Aveva colto il punto. L’uomo di oggi tende a “umanizzare” ciò che “umano” non è: le cose e l’animalità.

Alle cose (specie agli oggetti tecnologici) invidia la perfezione, la possibilità di aggiornare e potenziare all’infinito, l’immortalità (perché l’obsolescenza è solo “programmata”).

Sex appeal dell’inorganico si intitolava un saggio di Mario Perniola che preconizzava che il corpo sarebbe diventato “una cosa che sente”.

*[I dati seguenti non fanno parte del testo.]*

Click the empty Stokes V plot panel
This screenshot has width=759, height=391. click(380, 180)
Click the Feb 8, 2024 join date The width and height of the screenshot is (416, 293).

Agli animali invece l’uomo invidia l’agire istintuale, privo di “sovrastrutture” culturali (questa “maledetta” cultura che crea solo odio e disarmonia).

Quello che mio padre aveva capito è che il cane, da animale di compagnia, si è trasformato in un surrogato di figlio, nipote, perfino fidanzato.

Quante coppie vediamo oggi accudire un cucciolo al posto di un figlio che non vogliono fare?

Questo è ancora niente. Il “progresso” regala sorprese ogni giorno. Ora ci sono anche gli human puppies: ragazzi che traggono piacere dal travestirsi e dal comportarsi come cani.

www.internationalpuppyclub.com

E il bello sapete qual è? Che i primi commenti che leggo in rete non si chiedono se questo nuovo fenomeno sia, almeno in parte, patologico oppure se possa essere il segnale di un malessere sociale. No, i commentatori si chiedono, ad esempio come “potrebbe nel nostro Paese un uomo sentirsi libero di travestirsi da cane (in qualsiasi periodo dell’anno che non sia carnevale) se perfino due lesbiche evitano di tenersi la mano per strada?”.

Se sei un hikikomori, nessuno dubita che tu debba intraprendere un percorso terapeutico, se invece sei a tuo agio solo travestendoti e comportandoti da cane, gli altri si interrogano sulla propria tolleranza…

Io sarò anche reazionario, sarò anche medievale, come si usa dire oggigiorno, ma non ci trovo nessuna simpatia, nessun segno di progresso, nessuna sfida alla mia “apertura mentale”, in fenomeni come quello appena citato.